■ **YOUR GOAL**
Write out each line of the listing as it stands, without the images.

■ **DATA SUPPLIED**

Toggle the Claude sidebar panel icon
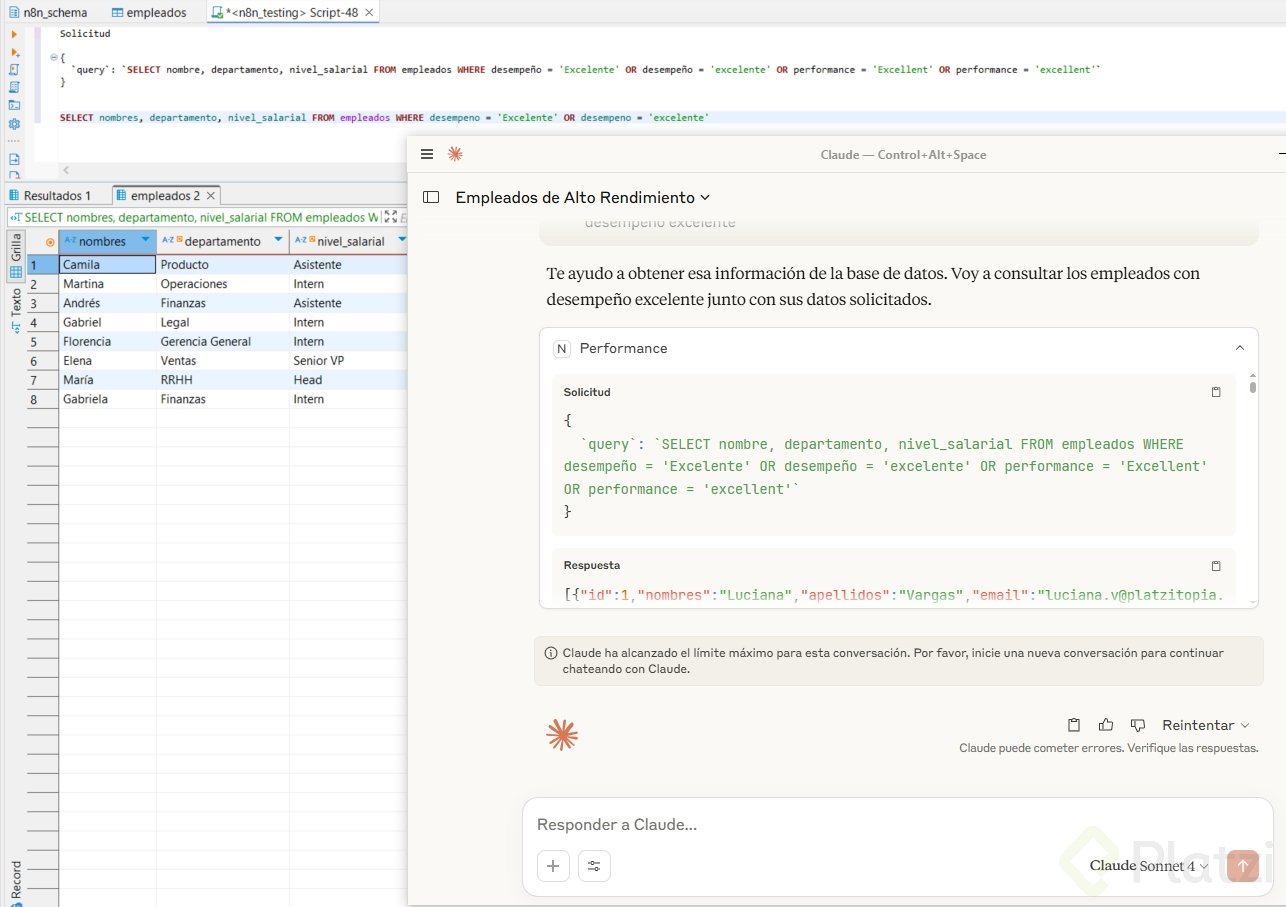 [x=431, y=197]
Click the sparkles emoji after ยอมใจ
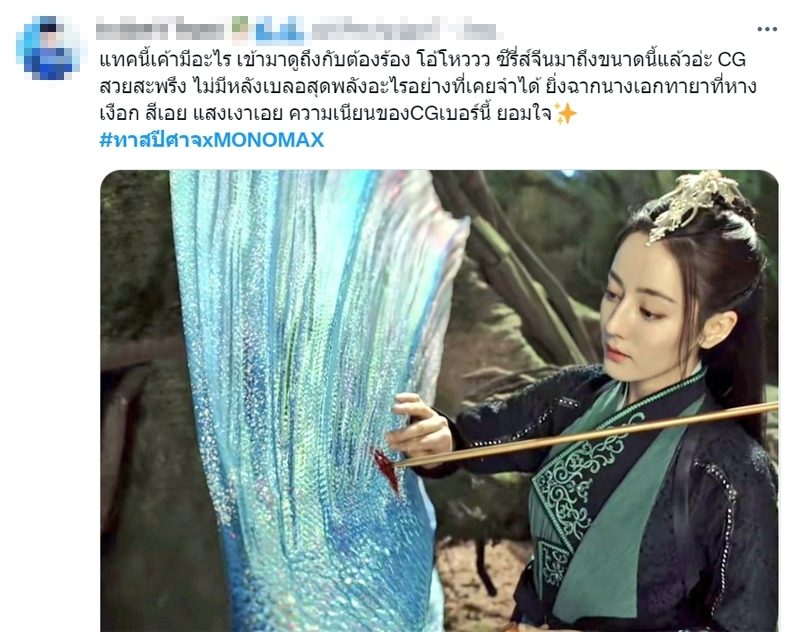Screen dimensions: 800x632 click(x=565, y=113)
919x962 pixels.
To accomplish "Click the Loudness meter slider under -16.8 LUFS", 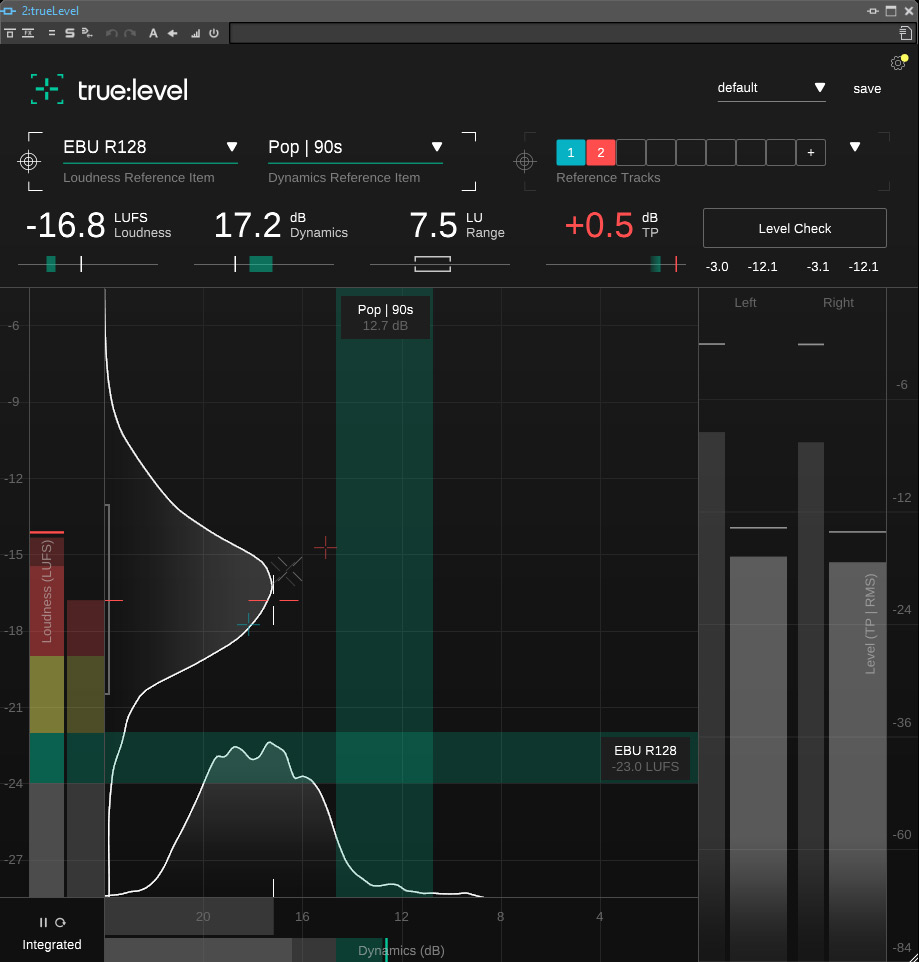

■ **WORKED SOLUTION**
Toggle the Claude sidebar panel icon
 [x=431, y=197]
Click the sparkles emoji after ยอมใจ
Screen dimensions: 800x632 click(x=565, y=113)
919x962 pixels.
To accomplish "Click the Loudness meter slider under -16.8 LUFS", 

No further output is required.